SEE WHAT'S ON THE SHELF
FairShare Foundation · FMCG

Challenge
Cultural relevance — Urban European grocery shoppers aged 25-45, socially conscious but fatigued by generic ethical messaging, who default to price and convenience over supply chain ethics despite stated values
Insight
In the AI era, consumers have become skilled at ignoring ethical claims on packaging because every brand now uses the same fair-trade visual language — green leaves, smiling farmers, certification stamps.
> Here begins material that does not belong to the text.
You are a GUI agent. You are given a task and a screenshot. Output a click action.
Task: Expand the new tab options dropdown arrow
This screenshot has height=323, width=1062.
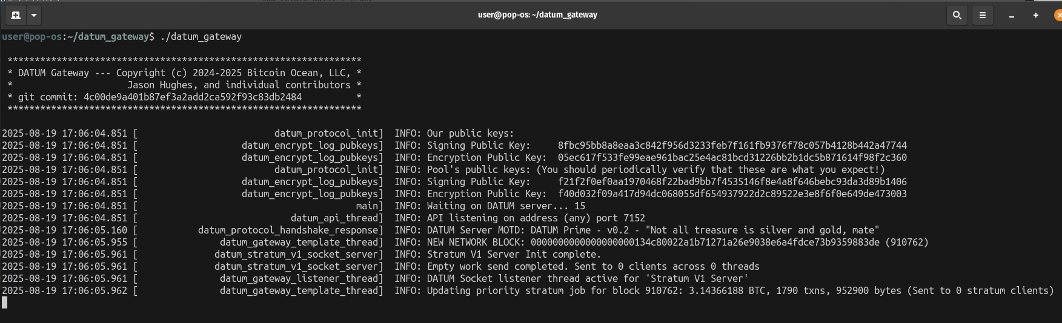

The sheer uniformity of 'ethical aesthetics' has made genuine exploitation invisible by making everything look equally virtuous.
Idea
Strip supermarket shelves bare of every ethical signifier — the green imagery, the smiling faces, the certification logos — and replace them with AI-generated reconstructions of the actual labour conditions behind each product, turning out-of-home spaces into confrontational mirrors of supply chain reality that shoppers could no longer aesthetically tune out.
Execution
FairShare partnered with an investigative data collective to train an AI model on verified supply chain photography, satellite imagery, and worker testimony from cocoa, coffee, and palm oil production. The model generated hyper-specific, location-accurate visual reconstructions of harvesting conditions — not stock imagery, but composite portraits of real places rendered in an unsettling photorealistic style. These images were displayed on large-format OOH and digital screens in major European grocery districts, formatted to mimic the familiar aesthetic of premium food advertising — soft lighting, elegant typography — but depicting child labour stations, deforestation clearings, and debt-bonded worker housing. Each execution carried a single scannable code linking to the specific product on the shelf inside the adjacent supermarket. Retail partners allowed in-store shelf-edge screens to carry the same imagery during a two-week activation period across six European cities.